En el teatro Artigas de Trinidad, el sector Vamos Uruguay del Partido Colorado se convocó ayer sábado en asamblea para verse las caras nuevamente tras la baja votación en la primera vuelta electoral del domingo 26 de octubre. En un ambiente de escaso fervor, los militantes colorados apelaron a la fibra y a la historia para arropar y confirmar a Pedro Bordaberry como líder del sector.

Dieron su apoyo al candidato para el futuro, remarcaron la idea de que el Partido Colorado no fue derrotado y aseguraron el voto a Luis Lacalle Pou en el balotaje del próximo 30 de noviembre.

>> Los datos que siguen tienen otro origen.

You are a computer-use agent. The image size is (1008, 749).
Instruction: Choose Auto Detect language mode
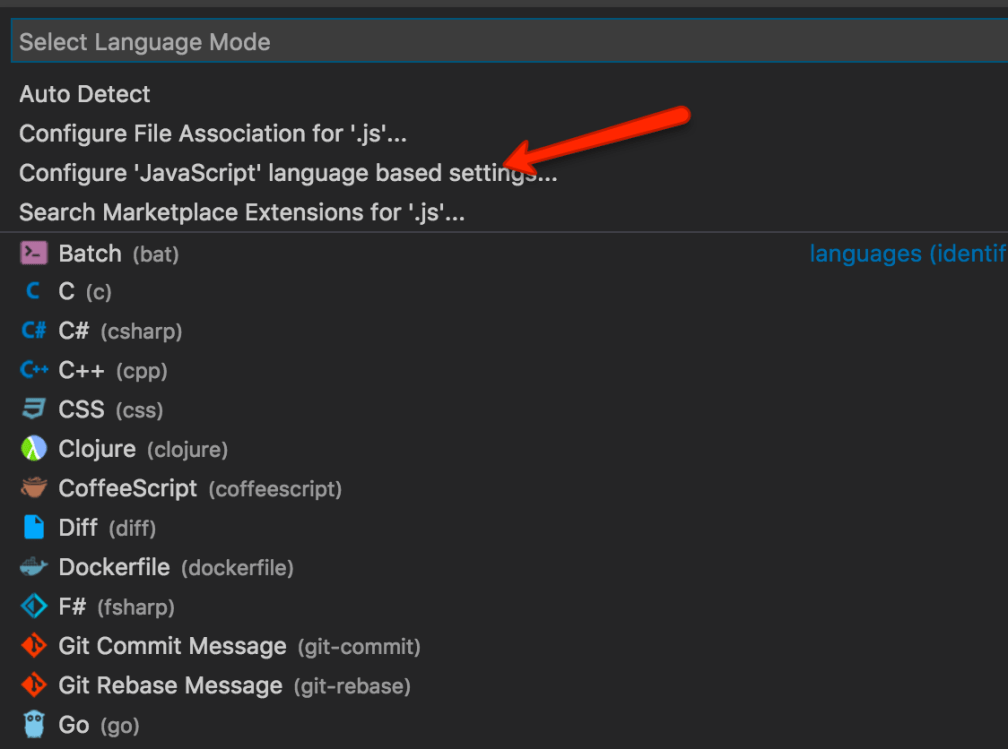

Bordaberry arribó al teatro de la capital de Flores en medio de los abrazos de sus seguidores y colaboradores, momento en el cual aprovechó para agradecer el trabajo realizado.

El candidato, que volvió a dar gracias al final de la asamblea, escuchó con atención las palabras de los militantes, con gesto serio, sonriendo en algunas ocasiones y tomando notas.

Al ingresar al recinto fue ovacionado por una centena de partidarios al grito de “Pedro, Pedro...”. El líder colorado aprobó la deferencia con un tímido saludo. No era momento para celebrar.

En el inicio de la asamblea, el secretario general del Partido Colorado, Max Sapolinsky, reconoció que tenían mejores expectativas de votación el último domingo de octubre y dijo que ahora es tiempo de “retemplar el ánimo” y “encarar el futuro”.

Habló de las renuncias que sufrió el partido luego de los resultados electorales y del golpe que eso también significó para la conformación política. “Si no se puede acompañar, es mejor callarse”, afirmó.

Sapolinsky dijo que deberán implementar un “análisis profundo y estudiar las causas de no haber llegado a la ciudadanía” como pretendían.

En relación con el balotaje del domingo 30, en el que se medirán el favorito Tabaré Vázquez y Luis Lacalle Pou, Sapolinsky no dudó en expresar su apoyo al candidato del Partido Nacional. “Es necesario saber cuál es el camino correcto en la actual coyuntura. Si hay necesidad de cambio, apoyo a aquel que lo pregona.

Apoyo a Lacalle Pou, quien me asegura cambios y el respeto por el estado de derecho”, argumentó el dirigente colorado.
El secretario general dio luego la palabra a los asambleístas.

Predominó el apoyo a Bordaberry, entre arengas y vítores al Partido Colorado. Un representante del departamento de Artigas, que habló de las dificultades para colocar una bandera del partido en alguna de las casas de Bella Unión, manifestó la idea de la fórmula colorada de darle el voto a Lacalle Pou, “por ese choque de modelos”.

Un representante de San José llamó a reafirmar “el liderazgo de Pedro” y coincidió con la postura del secretario general.

Otro, que dijo llevar 30 años de militancia entre los colorados, aseveró que el partido existe en la actualidad gracias a Vamos Uruguay, que lo puso nuevamente “en la lucha”. También pidió comprender “lo que sucede alrededor”, no pelearse entre correligionarios y esperar un tiempo para realizar una profunda autocrítica.

Una representante del departamento de Rocha, antigua aliada del expresidente Julio María Sanguinetti, aseguró el apoyo a Bordaberry, que la “enamoró” desde el punto de vista político. Afirmó que es un “gran líder que nos va a honrar en el futuro”.

A su vez, pidió levantar la mirada y mirar hacia adelante: “Nos derrotaron en las urnas, pero no en los principios y mucho menos en la fe”.

Un militante del Cerrito de la Victoria de Montevideo felicitó a la fórmula que Bordaberry conformó con el intendente de Salto, Germán Coutinho, y resaltó que no fueron “derrotados”.

También criticó a “las ratas que abandonaron el barco” durante el último tiempo. Entre ellas, el asambleísta nombró a Glenda Rondán, que se integró al Frente Amplio.

Los halagos a Bordaberry y su liderazgo en Vamos Uruguay se sucedieron en los siguientes oradores.

Otro artiguense indicó que “no existe la marcha atrás en el compromiso inquebrantable con Pedro”. “Vamos arriba que acá no ha pasado nada”, añadió.

Un seguidor de Flores dijo que “Pedro nunca va a estar solo”, aunque reconoció que las cosas “no salieron como debían”; un militante de Río Negro reafirmó la idea de votar a Lacalle Pou a fin de mes, por una cuestión “de estilos”.

A cada intervención, acompañada siempre por fuertes aplausos, se finalizaba con un “viva el Partido Colorado”.

La gran mayoría apeló al sentimiento, a los principios y valores de un partido que descendió su votación en las últimas elecciones.